Ja, sie kann das Glück kaum fassen, wenn sie das Objekt ihrer Begierde vor Augen hat und auf die Leinwand bringt. Ihre Motive muss sie nicht suchen. Sie malt, weil etwas gemalt sein will, gemalt werden muss. Da kann sie dann sehr eisern sein. „Immer zwischen dem 15. und dem 31. Mai sind die Tage für die Rapsmalerei reserviert. Jahr für Jahr erliege ich dem gelben Rausch. Es ist wie eine Sucht. Ich genieße die Tage im Raps, den süßherben Duft und dieses endlos weite Gelb.“

Ein Rauscherlebnis anderer Art waren die italienischen Fliesen im Hotel auf Ischia. „Diese Fußböden, spiegelblank, haben es mir angetan.“ Die müssen gemalt werden, auf dem Balkon, im Salon, im Korridor. Auch die Dächer von Florenz wollen gemalt sein mit Brunelleschis hoher Domkuppel, die unsichtbaren Kuppeln Roms, Venedig im Novemberlicht.

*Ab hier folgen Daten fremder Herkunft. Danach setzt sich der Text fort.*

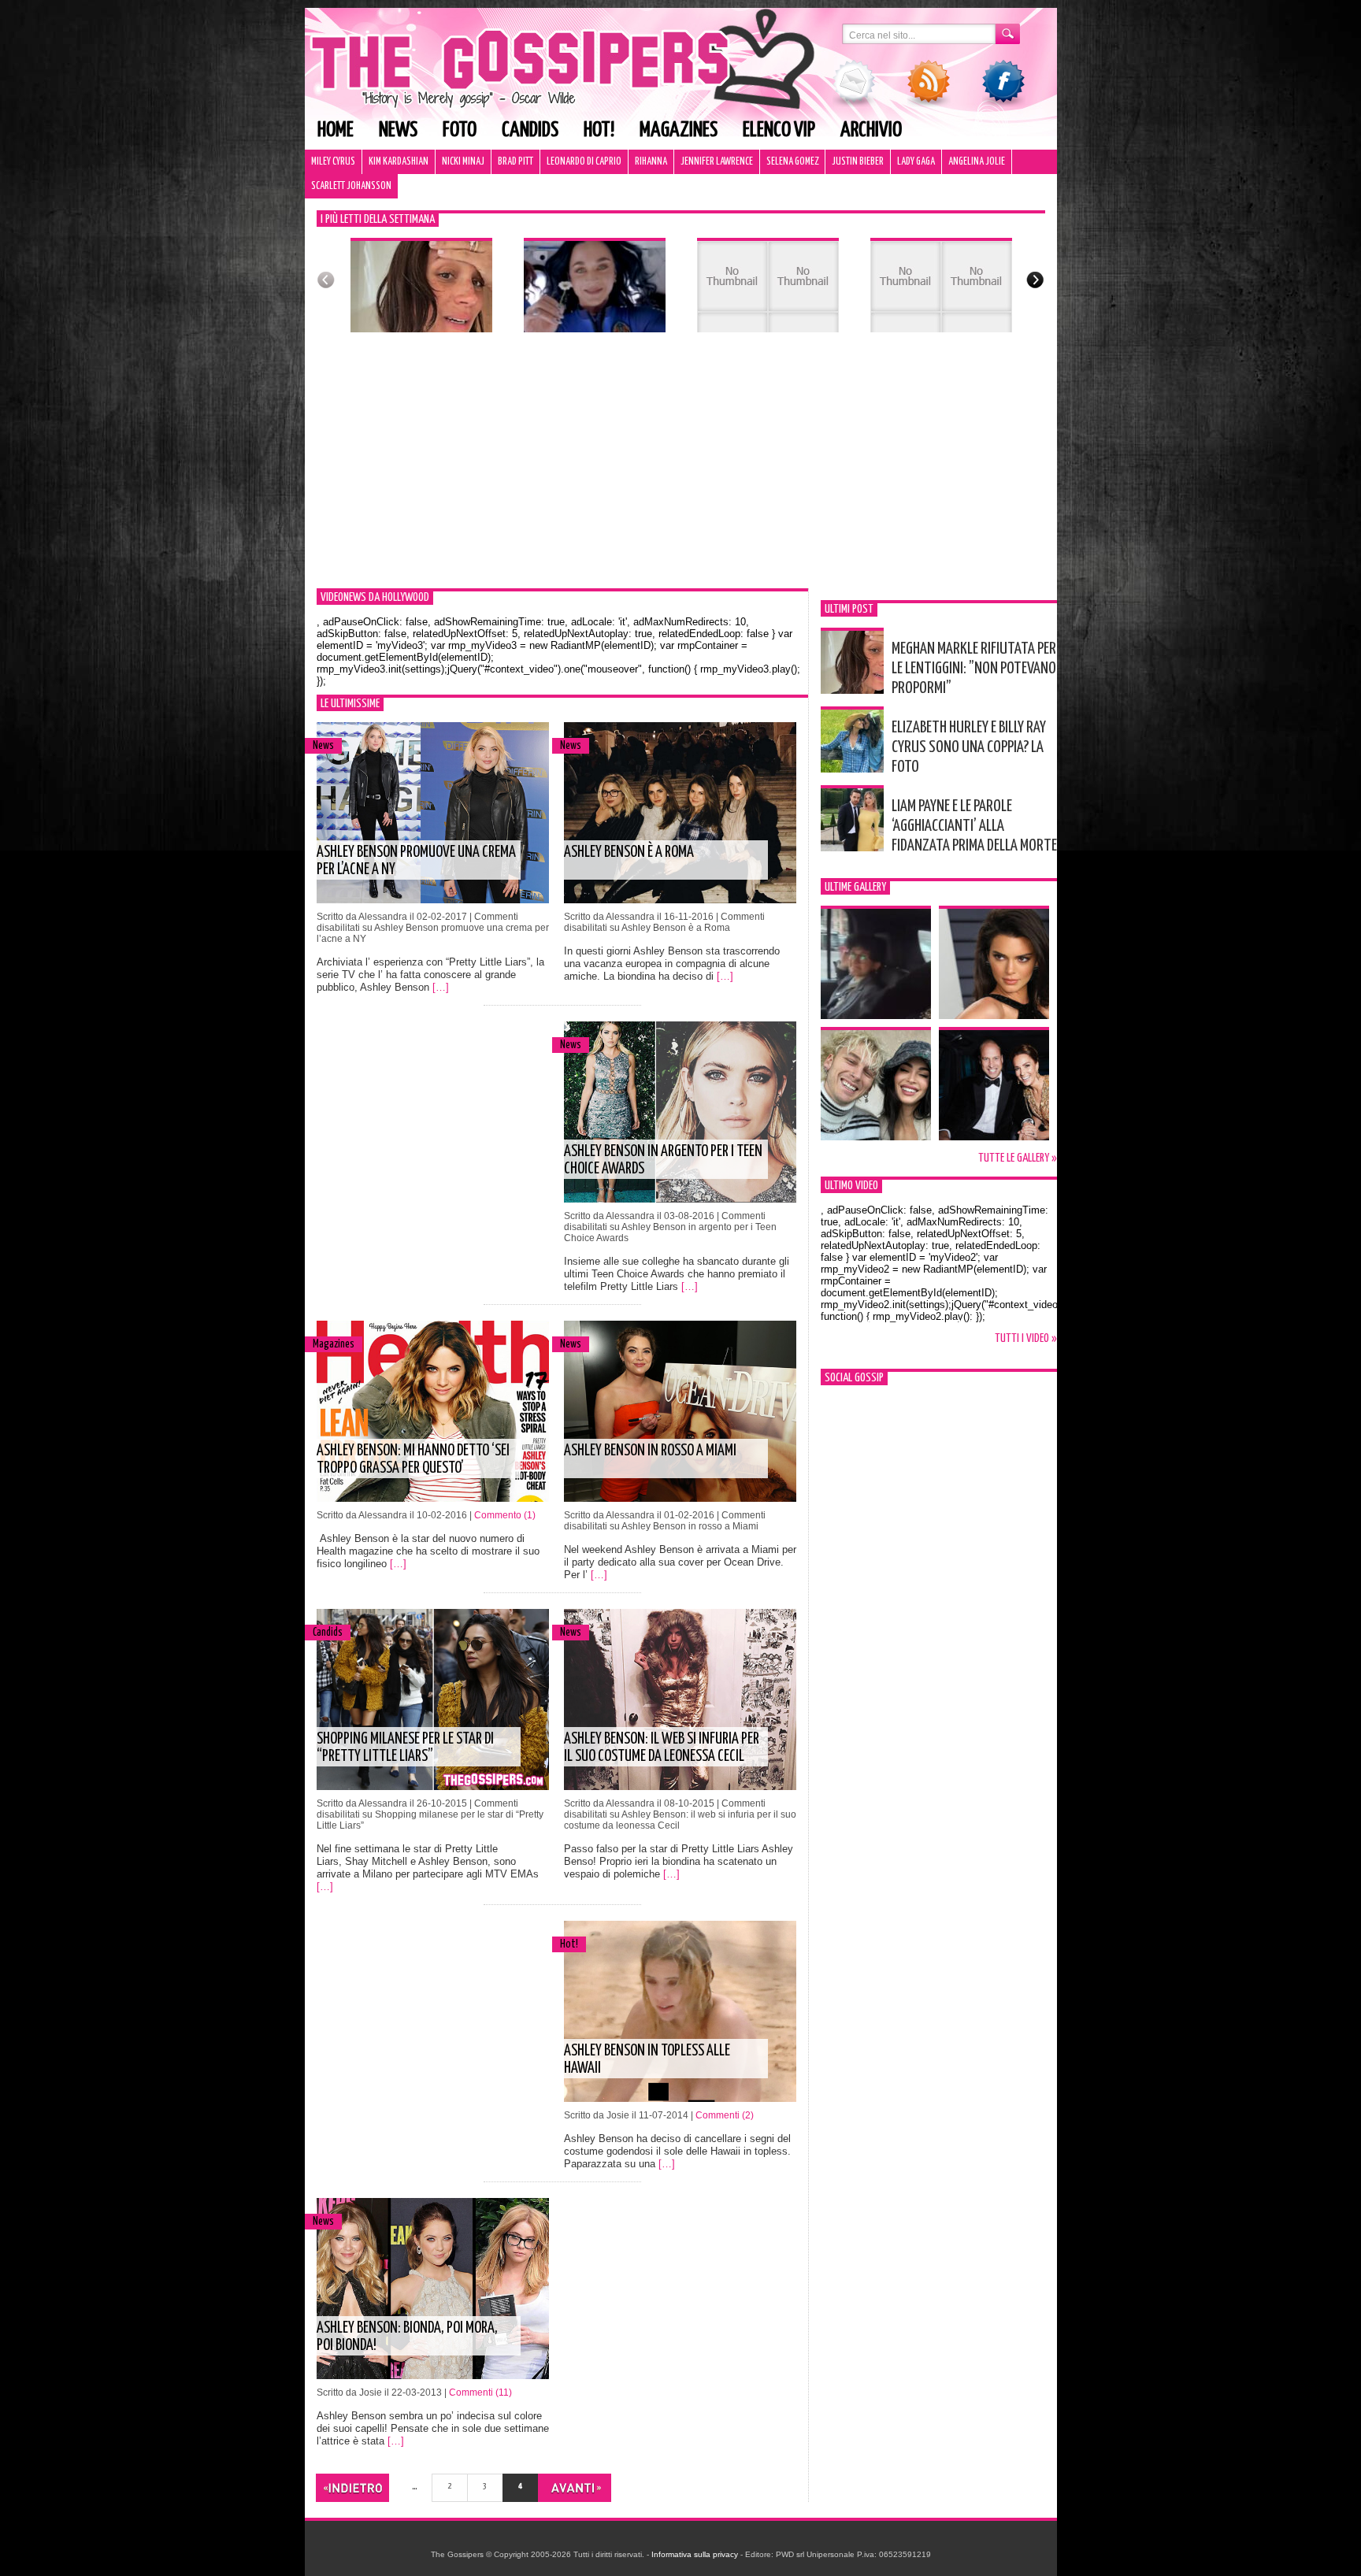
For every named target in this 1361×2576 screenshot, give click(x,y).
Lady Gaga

Denn es kamen, angeregt durch Vorlesungen über Architekturgeschichte, ganz neue Motive und eine neue Begeisterung hinzu: Beim Durchwandern alter Städte lassen sich im Skizzenbuch der Zauber und die Majestät der Baudenkmäler vergangener Epochen festhalten. Die Bilder entstehen dann zu Hause nach den Vorlagen, die vor Ort in Muße skizziert wurden. Rom war die erste Station.

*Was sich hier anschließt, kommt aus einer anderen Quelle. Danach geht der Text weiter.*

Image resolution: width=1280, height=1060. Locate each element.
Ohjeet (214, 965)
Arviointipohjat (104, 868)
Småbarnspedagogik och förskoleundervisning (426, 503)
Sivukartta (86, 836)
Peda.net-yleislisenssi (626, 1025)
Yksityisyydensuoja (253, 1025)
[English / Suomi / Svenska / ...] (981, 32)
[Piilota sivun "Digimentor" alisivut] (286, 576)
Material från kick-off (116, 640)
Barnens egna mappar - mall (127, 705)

Trotz aller Begeisterung für die architektonischen Wunder der italienischen Renaissance und des Barocks, trotz der aufregenden Stadtstreicherei mit dem Malrucksack sind es dann auch wieder die Bäume, die Blumen, die sie hinausziehen in die Landschaft.

„Fernab vom Alltag, mitten in der Natur ganz allein zu sein und zu malen, sich der Sonne und dem Wind auszusetzen, den Vögeln zu lauschen, Vesperpausen einzulegen, wieder ans Bild zu drängen, zu erleben, wie es wächst: ein freudiger Rausch!“

Gabriele Holert kämpft also gar nicht mit den Tücken der Natur. Sie steht vor ihrer Staffelei, manchmal sitzt sie auch, und zähmt das Ungebärdige, indem sie das Malen als ein Glück begreift.

Und wir begreifen, warum ihre Bilder, sogar der Wassertum und die Krugkoppelbrücke, alle etwas Leuchtendes haben, getragen von einer soliden Heiterkeit. Sie sind so fröhlich wie wahr: Anstiftungen zur Lebenslust.

 

 

Gemalte Weihnachtsgrüße

von Johannes Roth

(erstmals erschienen in Gabriele Holert. Gemalte Weihnachtsgrüße. Radierung, Ölbilder und Pastelle 1992–2009, Hamburg: Selbstverlag 2009)

 

Im Dezember werden Karten versandt. Herzliche Grüße zum Weihnachtsfest und zum Neuen Jahr.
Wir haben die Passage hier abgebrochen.